This weekend, Burma will hold one of its most significant elections in recent history.
In the last open election held in Burma Nobel Peace Prize winner Aung San Suu Kyi's National League for Democracy (NLD) won an overwhelming majority of seats in Parliament which prompted the military dictatorship governing the country at that time to nullify the election results. Aung San Suu Kyi was placed under house arrest following the overturning of the elections for 15 years and is barred from holding the presidency of Burma. That said she hasn't acquitted herself over the issue of Muslim's running or voting in the election which is scheduled for this Sunday.

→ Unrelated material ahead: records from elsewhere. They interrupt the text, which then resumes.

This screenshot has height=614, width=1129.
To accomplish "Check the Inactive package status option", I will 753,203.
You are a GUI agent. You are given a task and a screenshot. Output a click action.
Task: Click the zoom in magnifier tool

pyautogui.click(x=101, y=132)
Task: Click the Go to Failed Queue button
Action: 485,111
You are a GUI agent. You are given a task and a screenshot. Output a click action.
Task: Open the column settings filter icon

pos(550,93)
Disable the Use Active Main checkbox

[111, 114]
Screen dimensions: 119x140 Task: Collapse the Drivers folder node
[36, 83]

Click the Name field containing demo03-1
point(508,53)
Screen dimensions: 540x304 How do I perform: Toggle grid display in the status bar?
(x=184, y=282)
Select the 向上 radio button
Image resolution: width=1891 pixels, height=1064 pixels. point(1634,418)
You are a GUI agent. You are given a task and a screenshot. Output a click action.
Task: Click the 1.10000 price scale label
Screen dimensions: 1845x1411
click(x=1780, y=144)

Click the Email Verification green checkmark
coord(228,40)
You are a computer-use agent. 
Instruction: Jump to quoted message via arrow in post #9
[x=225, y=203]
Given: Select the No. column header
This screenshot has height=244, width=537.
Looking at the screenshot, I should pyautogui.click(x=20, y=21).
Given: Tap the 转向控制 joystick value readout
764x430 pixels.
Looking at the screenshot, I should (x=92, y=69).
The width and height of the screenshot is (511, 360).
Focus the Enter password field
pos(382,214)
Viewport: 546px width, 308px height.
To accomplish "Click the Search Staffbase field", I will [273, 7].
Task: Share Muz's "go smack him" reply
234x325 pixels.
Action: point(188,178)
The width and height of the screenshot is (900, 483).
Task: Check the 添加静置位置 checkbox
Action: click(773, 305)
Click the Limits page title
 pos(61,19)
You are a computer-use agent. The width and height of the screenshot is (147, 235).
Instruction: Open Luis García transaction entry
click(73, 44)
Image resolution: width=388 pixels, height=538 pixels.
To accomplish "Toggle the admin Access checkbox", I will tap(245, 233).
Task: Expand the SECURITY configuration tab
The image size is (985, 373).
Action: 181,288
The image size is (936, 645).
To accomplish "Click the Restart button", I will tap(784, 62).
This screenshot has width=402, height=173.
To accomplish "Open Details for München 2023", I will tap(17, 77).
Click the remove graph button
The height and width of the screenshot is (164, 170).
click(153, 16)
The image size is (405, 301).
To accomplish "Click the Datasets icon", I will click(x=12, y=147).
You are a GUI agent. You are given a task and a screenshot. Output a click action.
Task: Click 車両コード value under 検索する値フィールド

Myanmar's 'Muslim-free' election
Nobel laureate Aung San Suu Kyi "purged" opposition of Muslims ahead of election, senior party member tells Al Jazeera.
Myanmar's main opposition party, led by the Nobel laureate Aung San Suu Kyi, deliberately bypassed Muslim candidates ahead of the November election, a senior party member told Al Jazeera's Investigative Unit.
Speaking on the condition of anonymity, the source said Suu Kyi ordered an "Islamic purge" in the National League for Democracy (NLD) to appease growing anti-Muslim sentiment fuelled by hardline Buddhist nationalists.
Not one of the NLD's 1,151 candidates standing for regional and national elections is Muslim, despite there being around five million Muslims - or between 4 and 10 percent of the population - in the country.
There are also no Muslim candidates in the military-backed, governing Union Solidarity and Development Party (USDP) running in what has been billed as the country's first free and fair general election in 25 years.